Pros and Cons of Medicare Advantage
Why Medicare Advantage Plans are Awesome
Premiums: KFF reported that half of Medicare Advantage beneficiaries in 2019 pay no premium at all, and most others pay between $20 and $100.
Out-of-pocket Max: Although you pay a premium with both Original Medicare and Medicare Advantage, MA plans may offer a lower deductible in exchange for a higher monthly premium. Also, MA plans have a limit for your out-of-pocket costs, saving you even more in the long run!
Prescription Drugs: Prescription drug coverage is often included in Medicare Advantage plans. This allows you to bundle your health coverage – saving you money and creating more convenience for you!
Unexpected Benefits: Some Medicare Advantage plans even include cool benefits like gym memberships!
Flexibility: There is a broad range of Medicare Advantage plans out there, so you may be able to choose between a few options to get the one that’s right for you.
Why Some People Don’t Like Medicare Advantage Plans
Limited Networks: There is usually no nationwide coverage with Medicare Advantage plans. This can be an issue if you frequently travel within the US. Additionally, your network may require that you only see specialists that your doctor refers you to.
Price Fluctuation: The specifics of your Medicare Advantage plan varies per provider. You may still be required to pay copays and coinsurance fees. Additionally, your Medicare premiums and copayments may change each year.
Medicare Advantage vs. Medigap
When comparing Medicare Advantage vs Medigap, it’s easy to get confused. Medigap can only be purchased alongside Original Medicare. You cannot have a Medicare Advantage and Medigap plan at the same time. Medigap plans cost an additional monthly Medicare premium, but they help fill the cost gaps in coverage – this means less out of pocket costs for you.
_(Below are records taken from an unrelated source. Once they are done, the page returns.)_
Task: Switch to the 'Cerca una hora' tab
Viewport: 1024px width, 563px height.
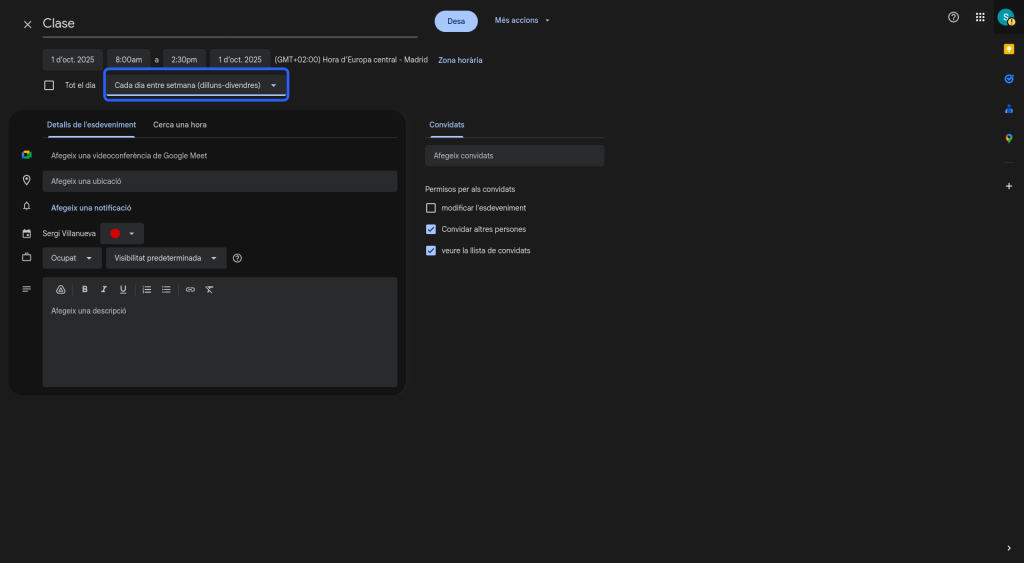Action: tap(180, 125)
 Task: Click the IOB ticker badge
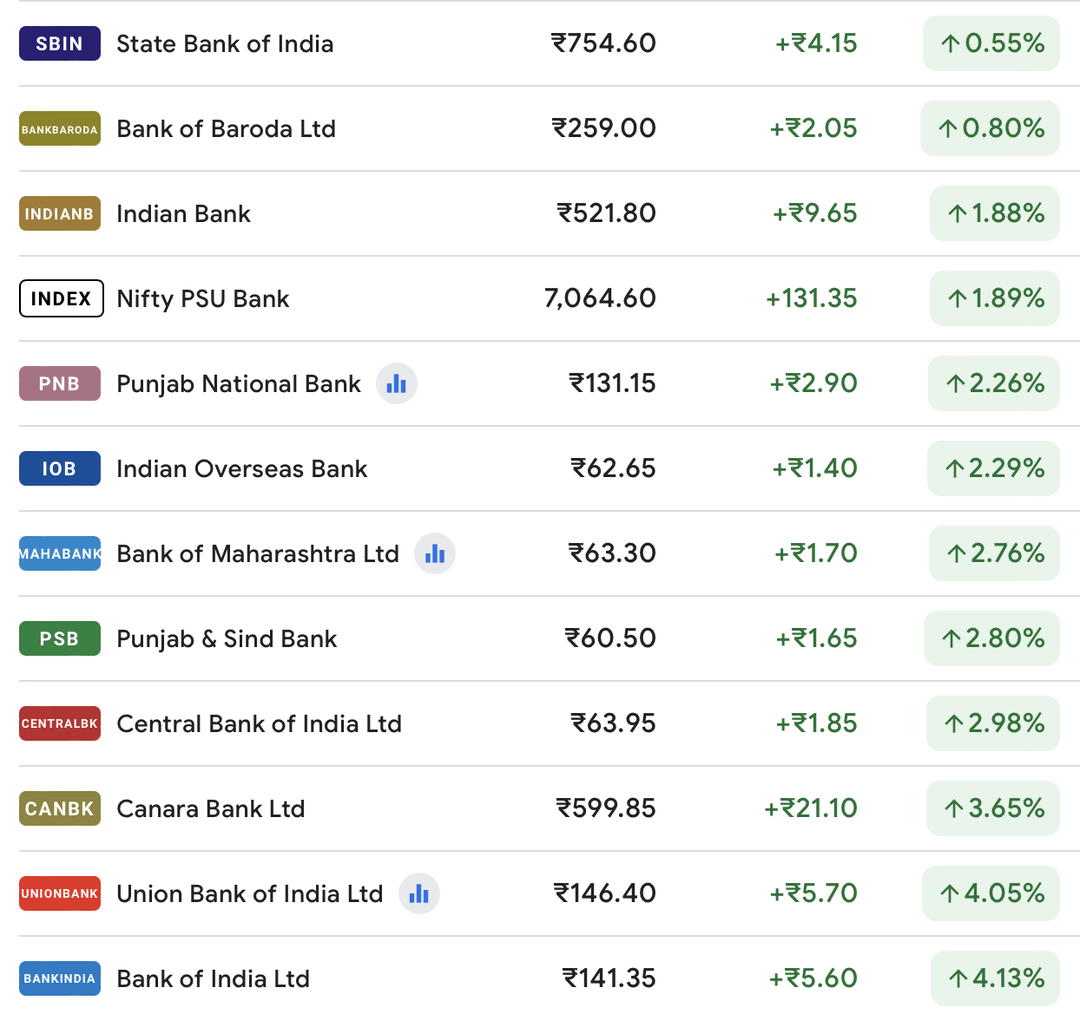click(x=60, y=469)
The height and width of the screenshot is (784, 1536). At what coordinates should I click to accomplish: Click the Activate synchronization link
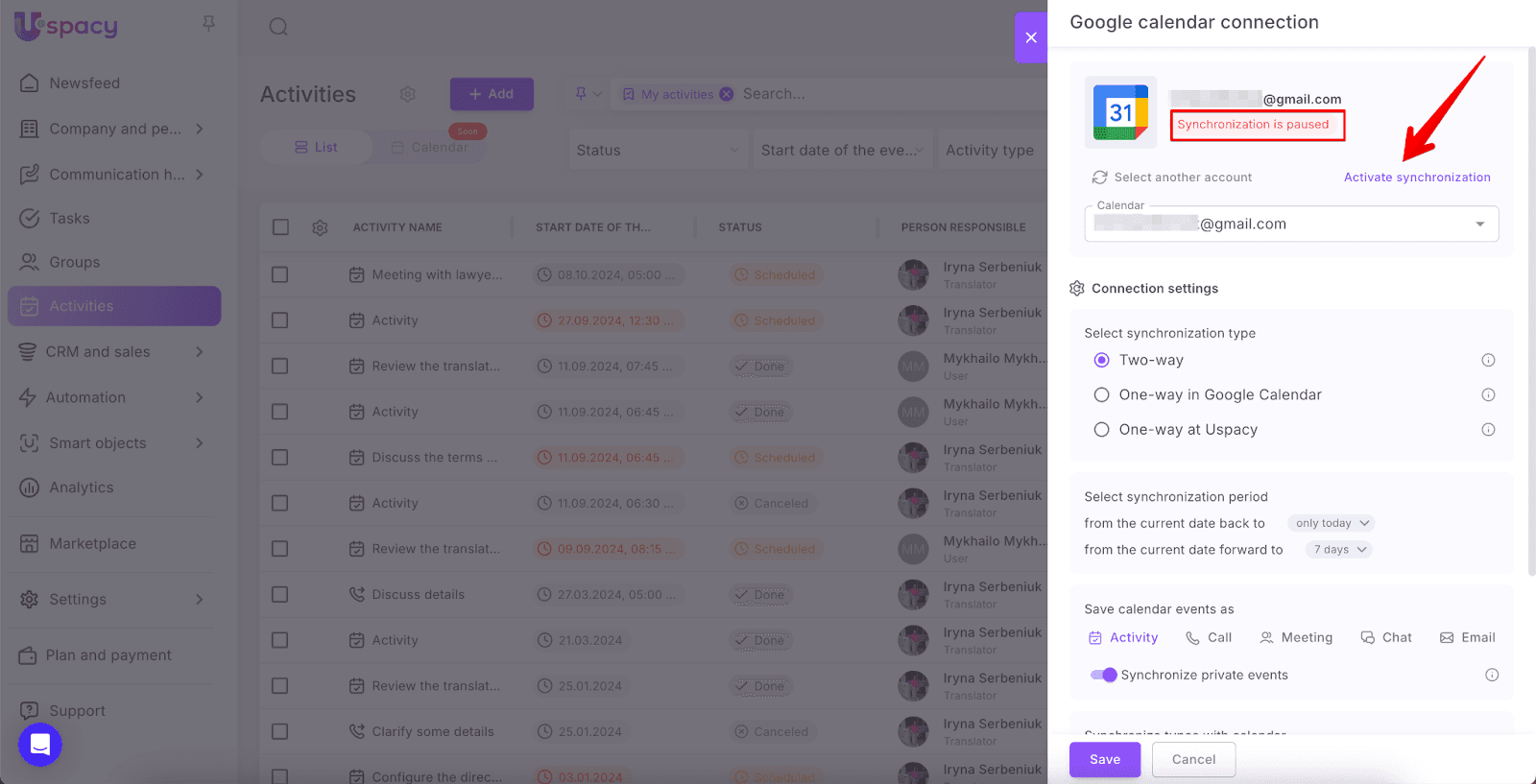(x=1417, y=178)
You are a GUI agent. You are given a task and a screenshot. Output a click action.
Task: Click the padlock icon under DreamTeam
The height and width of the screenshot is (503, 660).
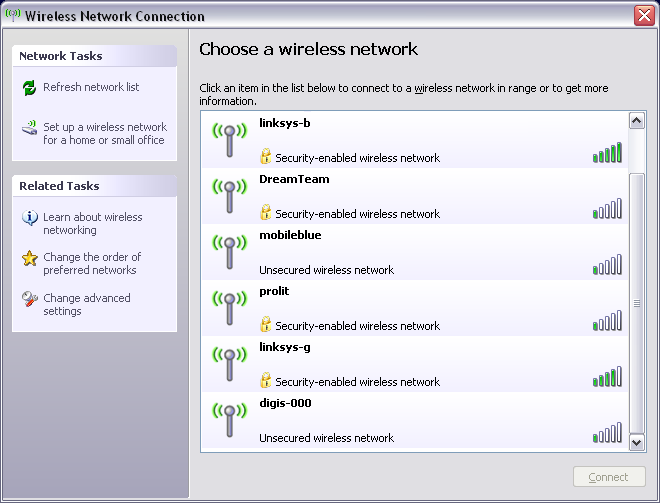point(266,213)
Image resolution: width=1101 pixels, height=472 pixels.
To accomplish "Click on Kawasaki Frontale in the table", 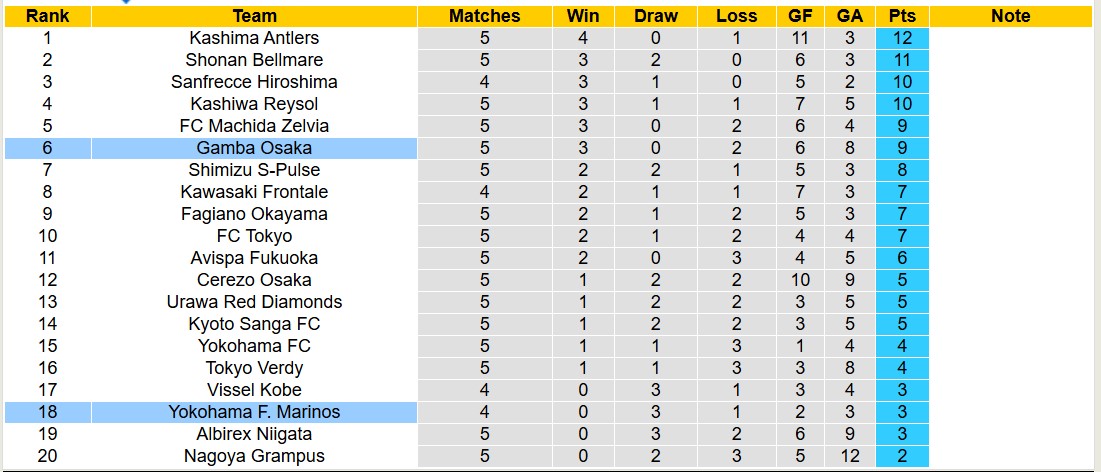I will (x=254, y=192).
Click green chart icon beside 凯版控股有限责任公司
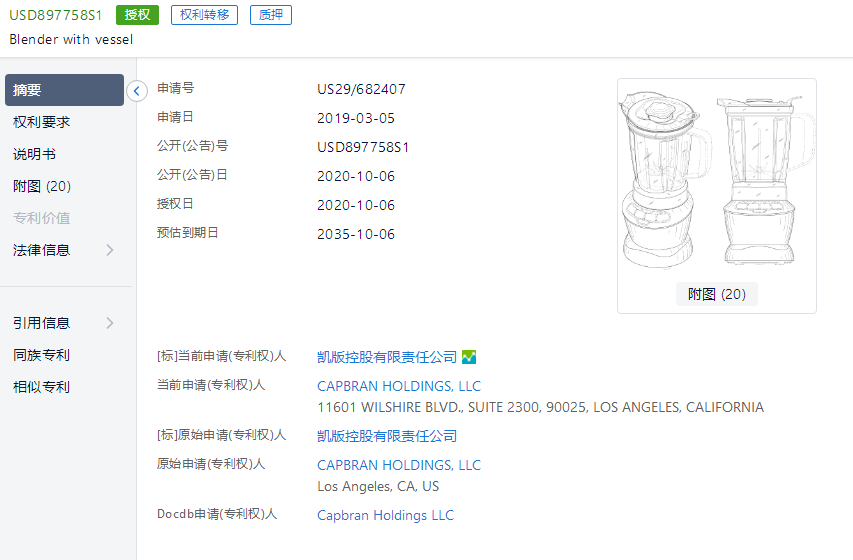The width and height of the screenshot is (853, 560). point(468,357)
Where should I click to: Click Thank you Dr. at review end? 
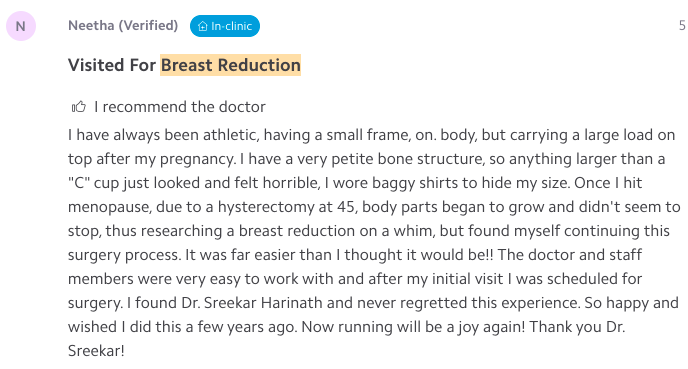pyautogui.click(x=577, y=327)
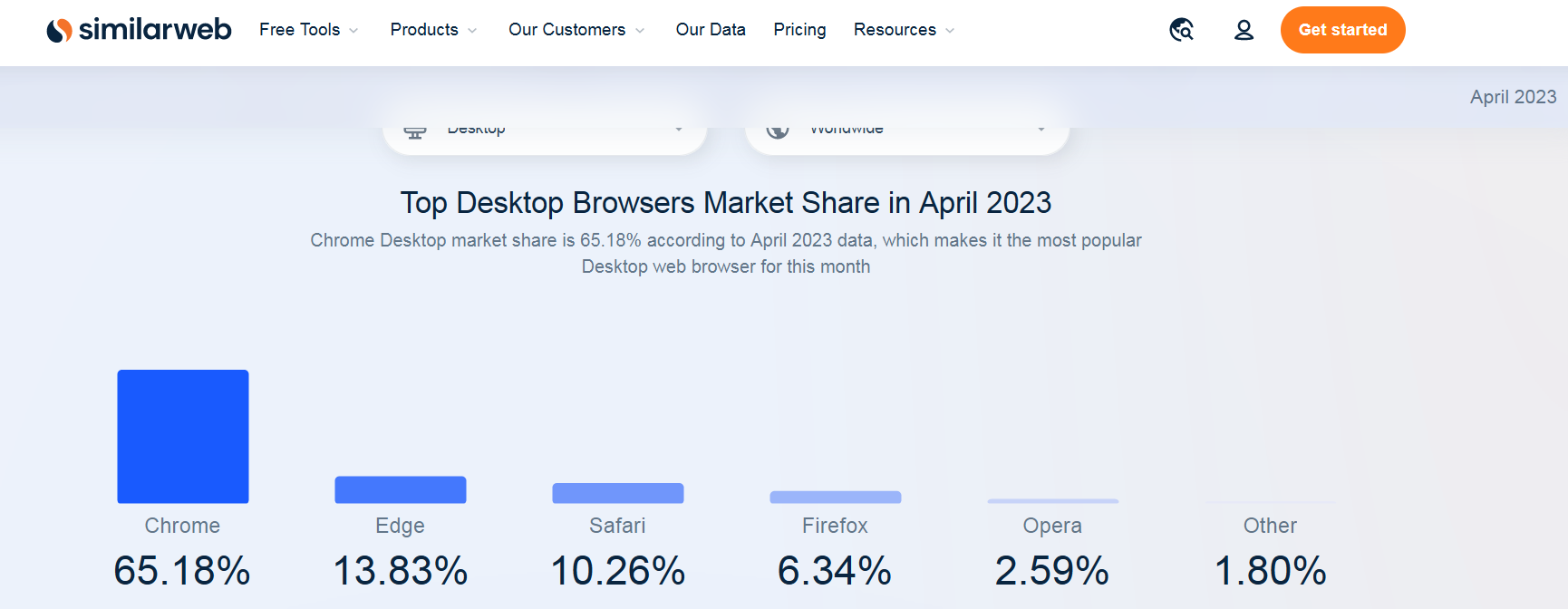Image resolution: width=1568 pixels, height=609 pixels.
Task: Click the Similarweb logo
Action: 139,30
Medicare Advantage vs Medigap prices can vary. If this is something you’re interested in, it’s important to compare policies.
Difference Between Medicare and Medicare Advantage
What is the difference between Medicare and Medicare Advantage? It is easy to confuse the two. The main difference is that while Original Medicare is the federal program, Medicare Advantage plans are privately owned. Medicare Advantage plans still have to follow all the rules determined by CMS (Centers for Medicare and Medicaid Services), but they are able to offer benefits that the federal program cannot. med
How to get Medicare Advantage
Does a Medicare Advantage plan look attractive to you? Did we grab your attention? AEP is coming soon!
From October 15 to December 7, anyone with Medicare can make changes to their plans. If you’re interested in purchasing a Medicare Advantage plan or hearing more about how to get covered, complete this form or call us at 833-438-3676 to arrange a free, no-obligation appointment with an agent and get covered today.
*This blog was originally published on September 20, 2018, and updated on July 28, 2019.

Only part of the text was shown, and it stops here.